=== The data ===

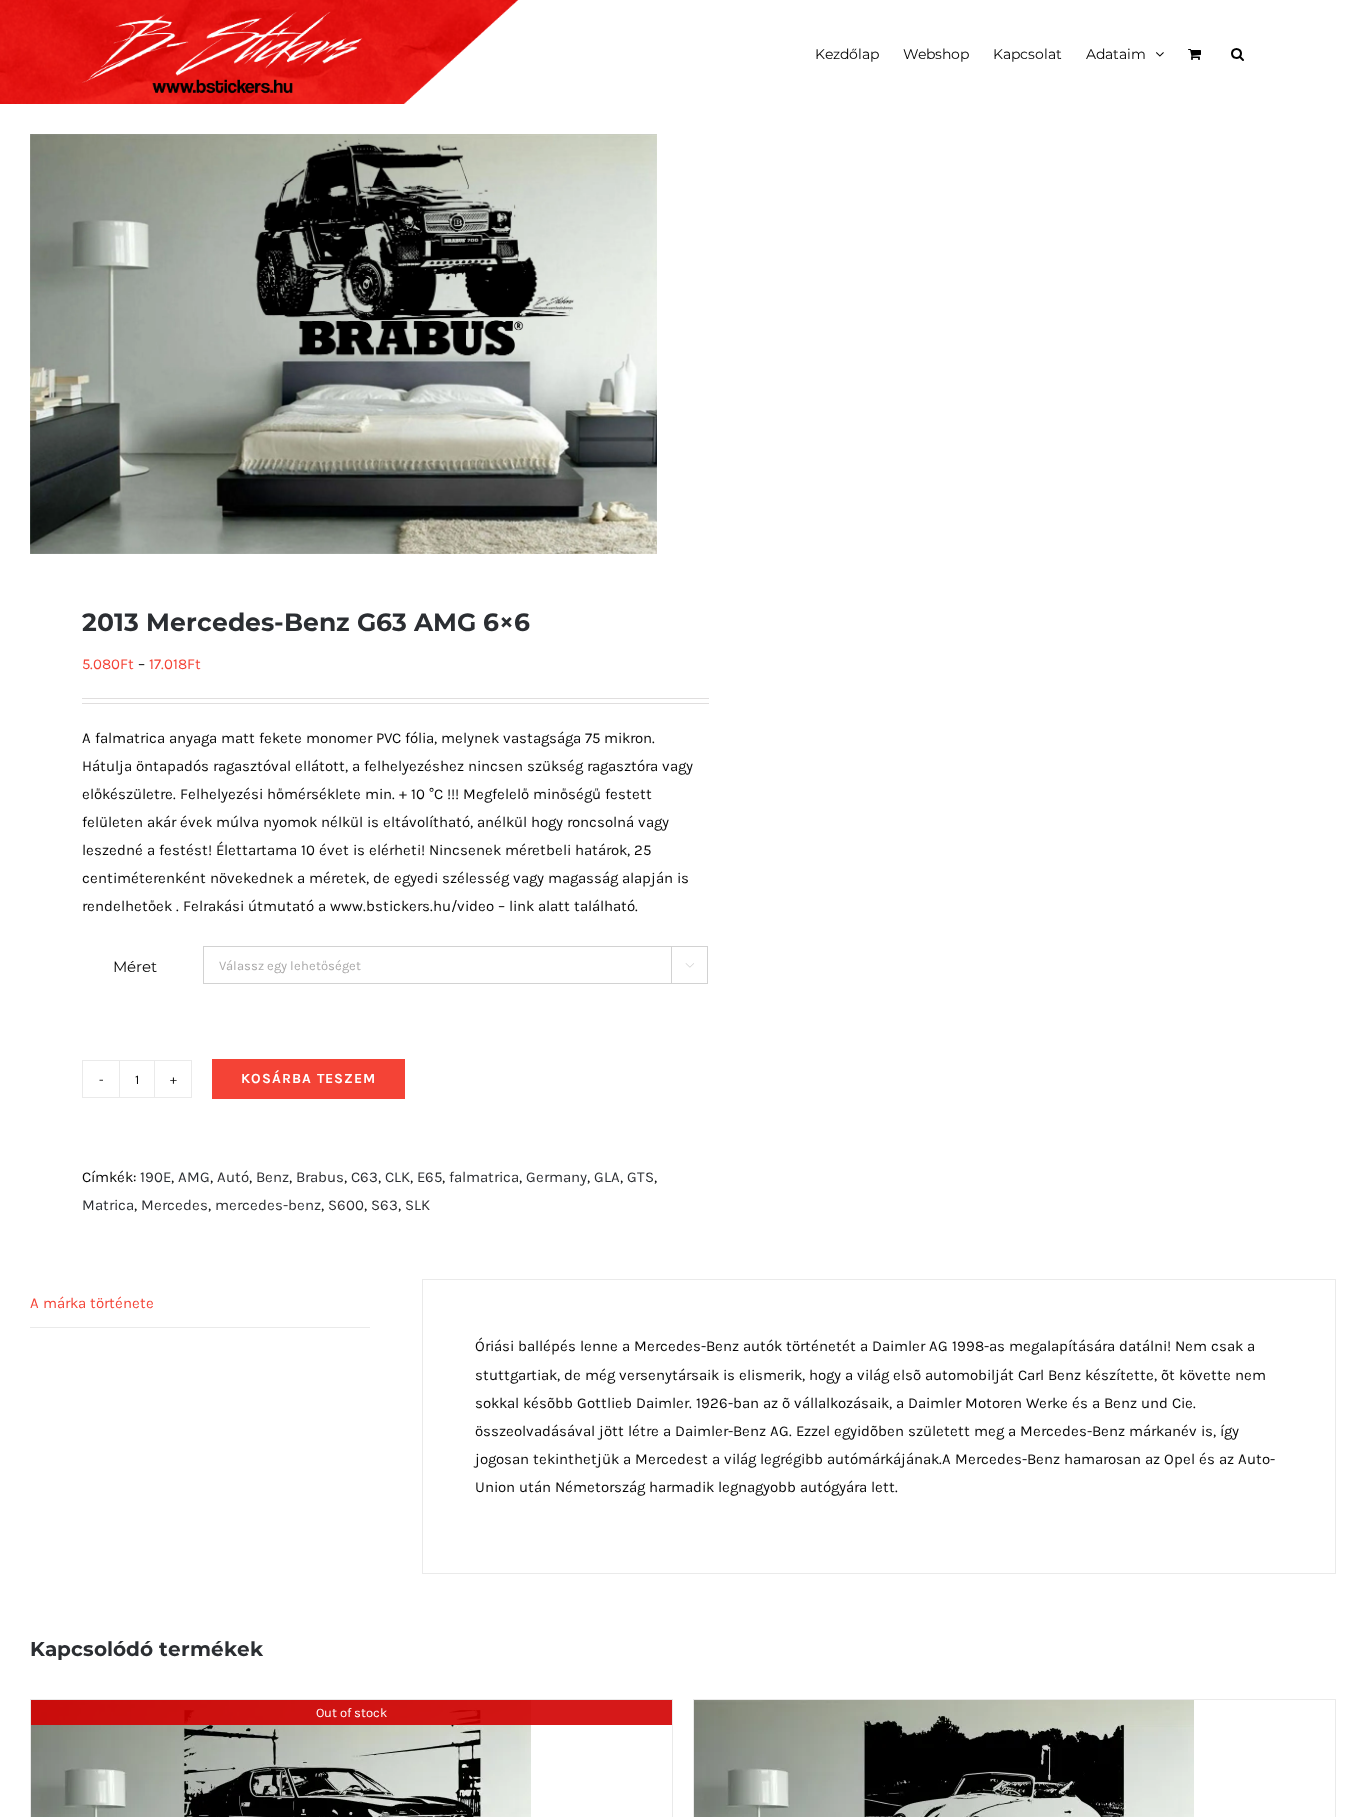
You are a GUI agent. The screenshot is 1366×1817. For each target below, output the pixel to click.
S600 (346, 1205)
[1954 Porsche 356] (944, 1714)
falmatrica (484, 1177)
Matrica (108, 1205)
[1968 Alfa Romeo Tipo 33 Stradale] (281, 1714)
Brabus (320, 1177)
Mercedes (174, 1205)
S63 (384, 1205)
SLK (417, 1205)
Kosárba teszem (308, 1078)
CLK (397, 1177)
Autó (233, 1177)
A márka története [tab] (92, 1303)
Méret (135, 966)
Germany (556, 1177)
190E (155, 1177)
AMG (194, 1177)
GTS (640, 1177)
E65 (429, 1177)
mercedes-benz (268, 1205)
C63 (364, 1177)
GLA (607, 1177)
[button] (1237, 52)
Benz (272, 1177)
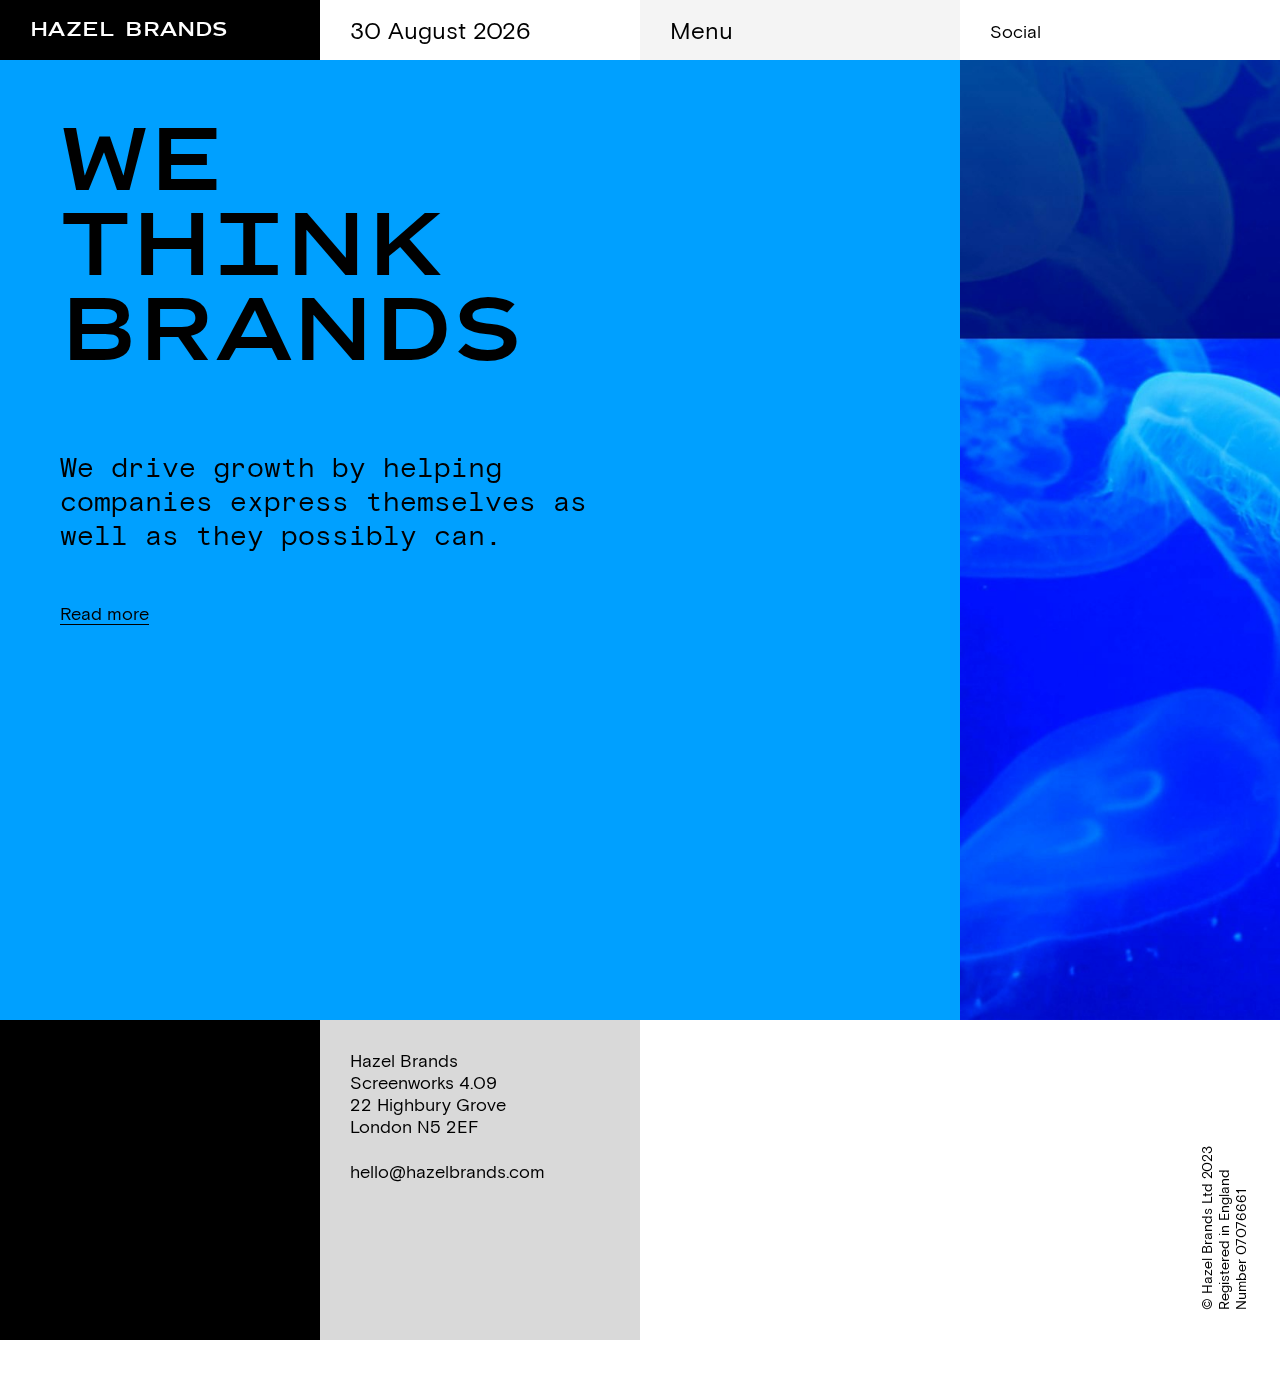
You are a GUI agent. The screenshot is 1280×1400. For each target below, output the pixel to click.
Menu (701, 30)
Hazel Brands (129, 25)
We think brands (291, 246)
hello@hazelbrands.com (447, 1171)
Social (1015, 31)
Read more (104, 613)
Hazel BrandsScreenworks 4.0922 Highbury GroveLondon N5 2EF (428, 1093)
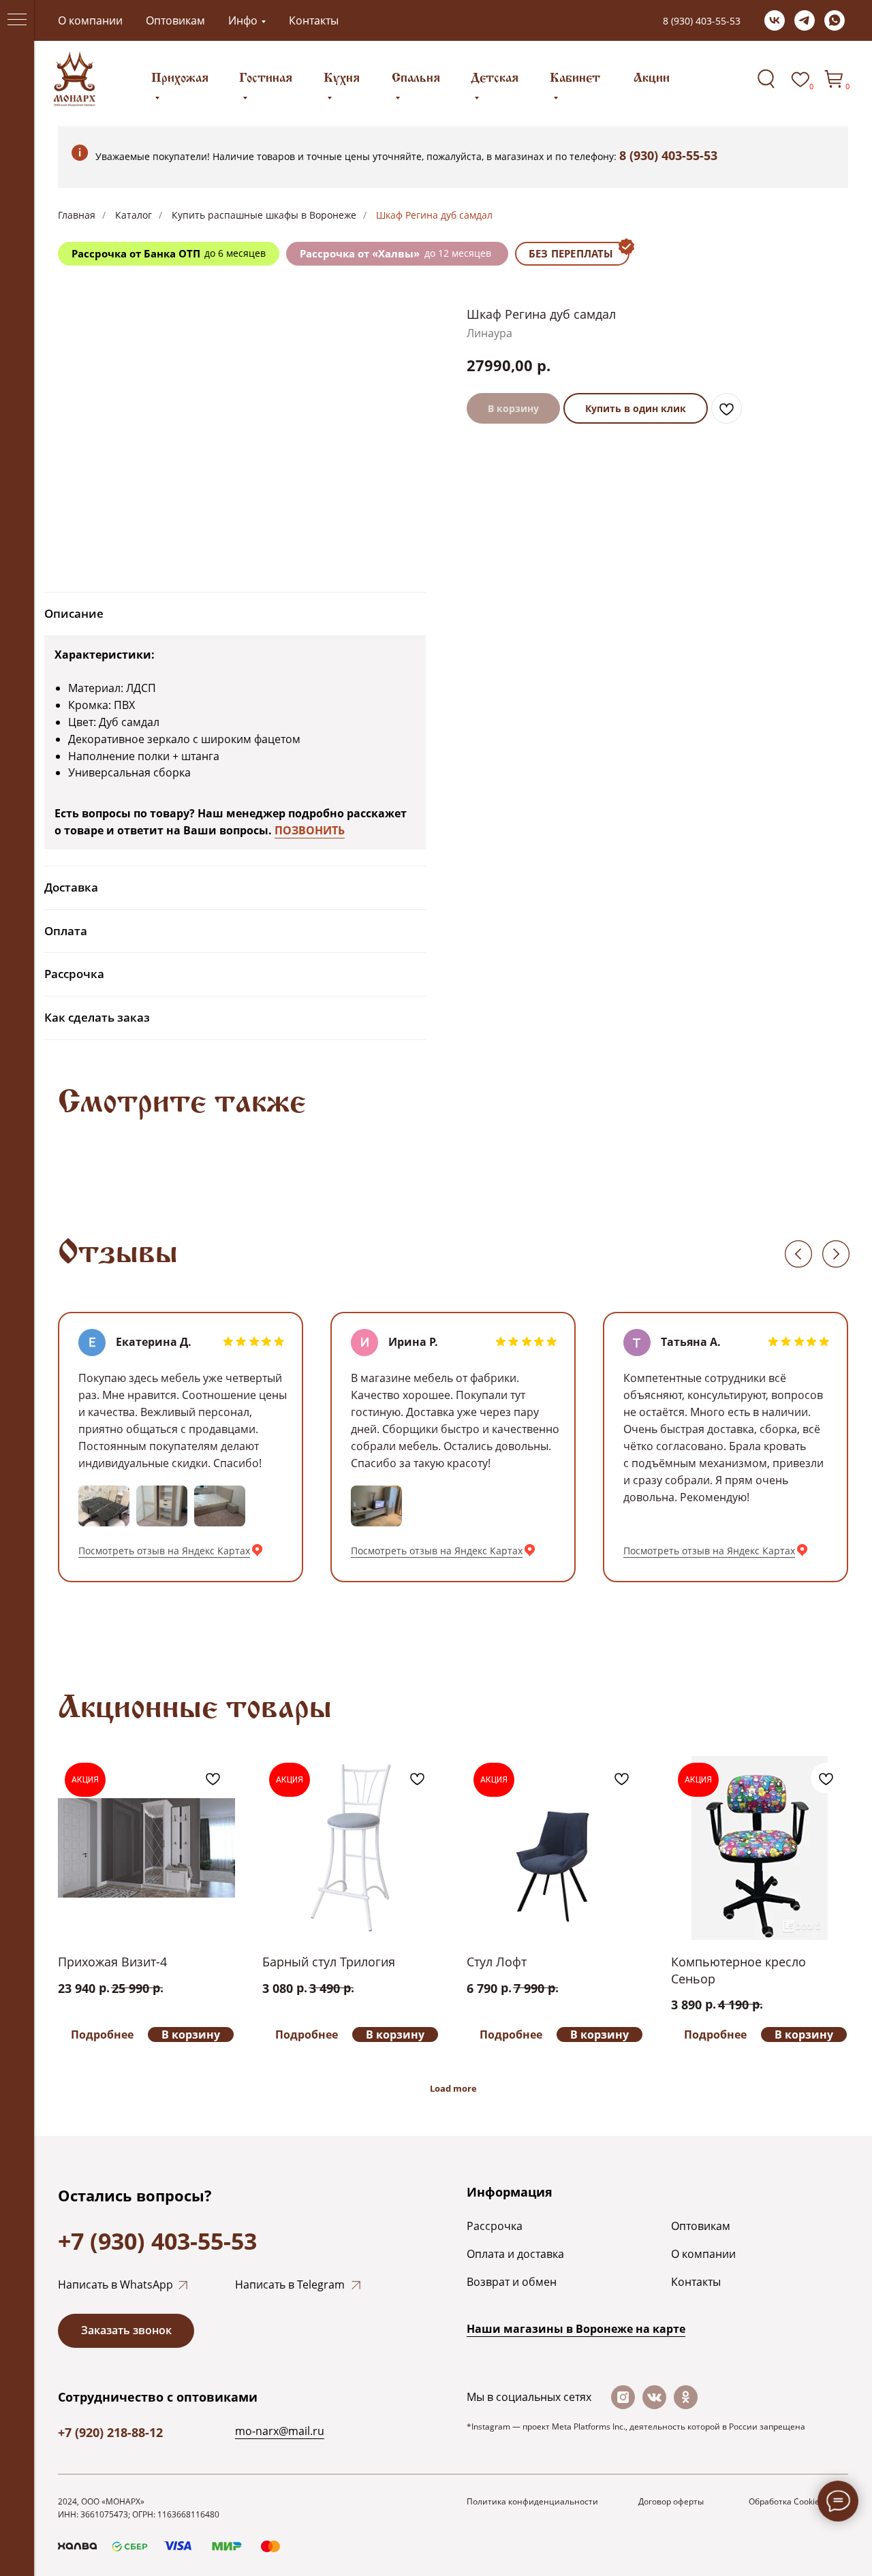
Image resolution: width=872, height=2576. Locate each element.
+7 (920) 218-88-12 (110, 2432)
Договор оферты (671, 2501)
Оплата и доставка (515, 2253)
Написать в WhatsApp (115, 2284)
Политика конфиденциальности (532, 2501)
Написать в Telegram (290, 2284)
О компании (90, 20)
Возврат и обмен (512, 2281)
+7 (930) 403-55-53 (157, 2241)
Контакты (314, 20)
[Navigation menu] (17, 20)
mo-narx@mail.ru (279, 2430)
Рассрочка (495, 2225)
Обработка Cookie (784, 2501)
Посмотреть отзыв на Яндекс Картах (164, 1550)
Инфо (243, 20)
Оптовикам (175, 20)
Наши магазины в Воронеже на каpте (576, 2328)
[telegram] (804, 20)
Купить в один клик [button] (635, 408)
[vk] (774, 20)
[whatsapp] (834, 20)
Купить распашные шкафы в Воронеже (264, 214)
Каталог (133, 214)
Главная (76, 214)
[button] (126, 2331)
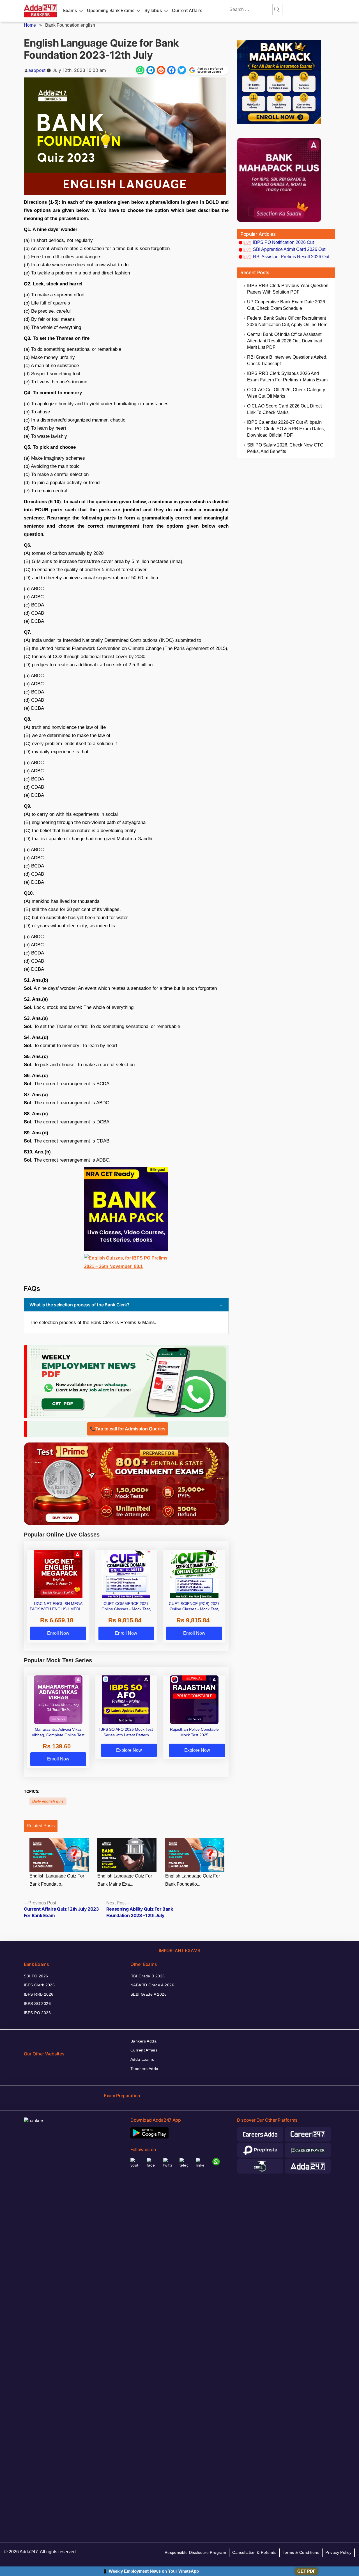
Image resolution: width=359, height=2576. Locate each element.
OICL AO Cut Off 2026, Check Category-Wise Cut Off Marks (286, 393)
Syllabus (153, 10)
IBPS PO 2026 (37, 2013)
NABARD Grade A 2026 (152, 1985)
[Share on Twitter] (182, 70)
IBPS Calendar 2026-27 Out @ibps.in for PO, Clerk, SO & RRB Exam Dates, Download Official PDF (286, 429)
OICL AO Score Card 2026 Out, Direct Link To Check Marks (284, 409)
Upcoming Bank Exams (110, 10)
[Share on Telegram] (150, 70)
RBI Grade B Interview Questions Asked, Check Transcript (287, 360)
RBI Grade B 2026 (147, 1976)
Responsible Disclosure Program (195, 2552)
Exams (70, 10)
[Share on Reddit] (161, 70)
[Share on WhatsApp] (140, 70)
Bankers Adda (143, 2041)
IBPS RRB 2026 (38, 1994)
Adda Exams (142, 2059)
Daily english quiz (48, 1801)
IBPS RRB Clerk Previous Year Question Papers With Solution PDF (287, 288)
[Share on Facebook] (171, 70)
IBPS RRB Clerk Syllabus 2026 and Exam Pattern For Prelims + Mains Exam (287, 376)
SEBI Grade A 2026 (148, 1994)
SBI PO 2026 (36, 1976)
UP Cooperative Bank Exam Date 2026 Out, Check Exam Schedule (286, 305)
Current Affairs (187, 10)
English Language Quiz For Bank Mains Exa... (124, 1880)
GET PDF (306, 2571)
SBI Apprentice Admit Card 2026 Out (289, 249)
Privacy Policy (338, 2552)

===

• **Aim of the exercise**: Copy out all the records exactly, excluding pictures.

• **Your solution**:
You are a GUI agent. The screenshot is 1366×1817. For each target below, output the pixel to click.
S600 (346, 1205)
[1954 Porsche 356] (944, 1714)
falmatrica (484, 1177)
Matrica (108, 1205)
[1968 Alfa Romeo Tipo 33 Stradale] (281, 1714)
Brabus (320, 1177)
Mercedes (174, 1205)
S63 (384, 1205)
SLK (417, 1205)
Kosárba teszem (308, 1078)
CLK (397, 1177)
Autó (233, 1177)
A márka története [tab] (92, 1303)
Méret (135, 966)
Germany (556, 1177)
190E (155, 1177)
AMG (194, 1177)
GTS (640, 1177)
E65 (429, 1177)
mercedes-benz (268, 1205)
C63 (364, 1177)
GLA (607, 1177)
[button] (1237, 52)
Benz (272, 1177)
You are a GUI agent. The screenshot is 1280×1400. For each target below, output the pixel to click.
Menu (701, 30)
Hazel Brands (129, 25)
We think brands (291, 246)
hello@hazelbrands.com (447, 1171)
Social (1015, 31)
Read more (104, 613)
Hazel BrandsScreenworks 4.0922 Highbury GroveLondon N5 2EF (428, 1093)
Image resolution: width=872, height=2576. Locate each element.
+7 (920) 218-88-12 (110, 2432)
Договор оферты (671, 2501)
Оплата и доставка (515, 2253)
Написать в WhatsApp (115, 2284)
Политика конфиденциальности (532, 2501)
Написать в Telegram (290, 2284)
О компании (90, 20)
Возврат и обмен (512, 2281)
+7 (930) 403-55-53 (157, 2241)
Контакты (314, 20)
[Navigation menu] (17, 20)
mo-narx@mail.ru (279, 2430)
Рассрочка (495, 2225)
Обработка Cookie (784, 2501)
Посмотреть отзыв на Яндекс Картах (164, 1550)
Инфо (243, 20)
Оптовикам (175, 20)
Наши магазины в Воронеже на каpте (576, 2328)
[telegram] (804, 20)
Купить в один клик [button] (635, 408)
[vk] (774, 20)
[whatsapp] (834, 20)
Купить распашные шкафы в Воронеже (264, 214)
Каталог (133, 214)
Главная (76, 214)
[button] (126, 2331)
Image resolution: width=359, height=2576. Locate each element.
OICL AO Cut Off 2026, Check Category-Wise Cut Off Marks (286, 393)
Syllabus (153, 10)
IBPS PO 2026 (37, 2013)
NABARD Grade A 2026 (152, 1985)
[Share on Twitter] (182, 70)
IBPS Calendar 2026-27 Out @ibps.in for PO, Clerk, SO & RRB Exam Dates, Download Official PDF (286, 429)
OICL AO Score Card 2026 Out, Direct Link To Check Marks (284, 409)
Upcoming Bank Exams (110, 10)
[Share on Telegram] (150, 70)
RBI Grade B Interview Questions Asked, Check Transcript (287, 360)
RBI Grade B 2026 (147, 1976)
Responsible Disclosure Program (195, 2552)
Exams (70, 10)
[Share on Reddit] (161, 70)
[Share on WhatsApp] (140, 70)
Bankers Adda (143, 2041)
IBPS RRB 2026 (38, 1994)
Adda Exams (142, 2059)
Daily english quiz (48, 1801)
IBPS RRB Clerk Previous Year Question Papers With Solution PDF (287, 288)
[Share on Facebook] (171, 70)
IBPS RRB Clerk Syllabus 2026 and Exam Pattern For Prelims + Mains Exam (287, 376)
SEBI Grade A 2026 (148, 1994)
SBI PO 2026 (36, 1976)
UP Cooperative Bank Exam Date 2026 Out, Check Exam Schedule (286, 305)
Current Affairs (187, 10)
English Language Quiz For Bank Mains Exa... (124, 1880)
GET PDF (306, 2571)
SBI Apprentice Admit Card 2026 Out (289, 249)
Privacy Policy (338, 2552)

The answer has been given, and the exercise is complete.